:: Short task ::
Resume the forum answer about extracting file attachments from a PDF, beginning right after its final line.

:: Document text ::
****

How do I extract file attachments from PDF?

Aaron_Gravesdale · November 16, 2007, 11:47pm

Q: How do I extract file attachments from PDF?
--------
A:
To extract data associated with 'File Attachment Annotations' you
could use the following code (similar to code from Annotation sample
project):

PageIterator end = doc.PageEnd();
for (PageIterator itr = doc.PageBegin(); itr!=end; itr.Next()) {
  Page page = itr.Current();
  int num_annots = page.GetNumAnnots();
  for (int i=0; i<num_annots; ++i) {
   Annot annot = page.GetAnnot(i);
   if(annot.GetType() == Annot.Type.e_FileAttachment) {
     FileSpec file_spec = annot.GetFileAttachment();
     Filter stm = file_spec.GetFileData();
     if (stm != null)
       FilterReader reader = new FilterReader(stm);
       // use file_spec.GetFilePath() to get the filename...
       StdFile out_file = new StdFile("out.dat",
StdFile.OpenMode.e_write_mode);
       FilterWriter writer = new FilteWriter(out_file);
       writer.WriteFilter(reader);
       writer.Flush();
       out_file.Close();
   }
  }
}

Embedded file streams can be also associated with the document as a
whole through the EmbeddedFiles entry in the PDF document's name
dictionary. The associated name tree maps name strings to file
specifications that refer to embedded file streams through their 'EF'
entries.

Using PDFNet you can traverse 'EmbeddedFiles' map using
pdftron.SDF.NameTree as follows:

PDFDoc doc = new PDFDoc("mypdf.pdf");
doc.InitSecurityHandler();

NameTree file_map = SDF.NameTree.Find(doc, "EmbeddedFiles");
if (!file_map.IsValid()) return;

// Traverse all entries in the NameTree...

****

:: Listing ::
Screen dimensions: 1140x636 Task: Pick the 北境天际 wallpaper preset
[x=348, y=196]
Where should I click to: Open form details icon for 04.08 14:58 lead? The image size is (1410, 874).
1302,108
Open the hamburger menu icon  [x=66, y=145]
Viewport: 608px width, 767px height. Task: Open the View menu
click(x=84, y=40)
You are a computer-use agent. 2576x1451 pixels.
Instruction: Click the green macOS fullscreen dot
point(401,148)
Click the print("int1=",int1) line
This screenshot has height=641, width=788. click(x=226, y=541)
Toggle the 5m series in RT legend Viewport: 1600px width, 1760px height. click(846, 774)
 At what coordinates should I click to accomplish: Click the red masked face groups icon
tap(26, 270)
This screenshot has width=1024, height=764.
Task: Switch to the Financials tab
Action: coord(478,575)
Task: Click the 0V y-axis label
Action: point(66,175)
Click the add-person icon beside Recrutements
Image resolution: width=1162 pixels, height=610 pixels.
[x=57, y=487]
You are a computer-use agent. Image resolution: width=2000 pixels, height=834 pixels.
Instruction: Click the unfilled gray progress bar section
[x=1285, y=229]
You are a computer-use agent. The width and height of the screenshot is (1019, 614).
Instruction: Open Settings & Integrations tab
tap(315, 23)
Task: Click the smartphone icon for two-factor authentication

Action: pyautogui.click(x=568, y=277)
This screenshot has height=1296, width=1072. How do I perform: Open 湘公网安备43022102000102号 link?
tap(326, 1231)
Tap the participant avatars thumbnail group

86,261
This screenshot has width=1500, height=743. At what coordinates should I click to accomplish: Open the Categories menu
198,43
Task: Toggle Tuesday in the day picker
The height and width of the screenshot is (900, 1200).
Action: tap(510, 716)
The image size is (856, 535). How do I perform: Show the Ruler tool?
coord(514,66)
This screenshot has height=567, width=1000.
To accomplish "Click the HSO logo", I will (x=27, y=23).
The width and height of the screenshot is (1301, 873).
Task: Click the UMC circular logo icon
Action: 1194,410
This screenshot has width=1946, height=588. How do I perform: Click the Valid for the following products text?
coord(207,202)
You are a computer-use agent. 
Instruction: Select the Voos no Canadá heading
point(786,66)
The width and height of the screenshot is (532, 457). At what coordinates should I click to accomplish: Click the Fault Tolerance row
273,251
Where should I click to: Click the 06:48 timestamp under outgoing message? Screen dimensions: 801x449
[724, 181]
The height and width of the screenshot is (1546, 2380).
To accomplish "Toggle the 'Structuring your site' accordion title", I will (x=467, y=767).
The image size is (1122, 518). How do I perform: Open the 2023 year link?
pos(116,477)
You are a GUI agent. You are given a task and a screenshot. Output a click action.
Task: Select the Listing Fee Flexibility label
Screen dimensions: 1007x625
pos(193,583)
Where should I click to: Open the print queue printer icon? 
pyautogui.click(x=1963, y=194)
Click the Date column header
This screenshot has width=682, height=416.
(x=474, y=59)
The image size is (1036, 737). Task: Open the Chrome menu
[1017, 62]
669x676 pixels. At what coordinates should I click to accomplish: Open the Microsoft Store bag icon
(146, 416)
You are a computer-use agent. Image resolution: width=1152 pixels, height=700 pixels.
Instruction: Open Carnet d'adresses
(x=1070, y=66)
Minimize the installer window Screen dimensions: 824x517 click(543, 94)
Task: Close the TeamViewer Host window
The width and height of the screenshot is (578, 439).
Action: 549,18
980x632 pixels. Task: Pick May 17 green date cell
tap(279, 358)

****

:: Written response ::
SDF.NameTreeIterator end = dests.End();
SDF.NameTreeIterator i = dests.Begin();
for (; i!=end; ++i) {
  String key = i.Key().GetStr()
  Obj value = i.Value();
  FileSpec file_spec = new FileSpec(value);
  ... same as above ...
}

Also please see the following

http://groups.google.com/group/pdfnet-sdk/browse_thread/thread/21da509149023400

Ivanho · April 22, 2013, 9:27pm

Q:

n Adobe Reader, we could double-click the link to open the jpg file in Windows Photo Viewer. While, in our PDF Viewer (using PDFNet) or your PDFViewer sample application, when double-clicking the link we only got a small empty “Sticky Note” window. We are wondering whether this kind of internal or external file links in a pdf document is supported by PDFNet or not? Could we implement something using PDFNet SDK so that the file link will work?

A:

You can use the following code as a starting point to extract file attachments via PDFViewCtrl (WinForms):

protected override void OnMouseDoubleClick(System.Windows.Forms.MouseEventArgs e)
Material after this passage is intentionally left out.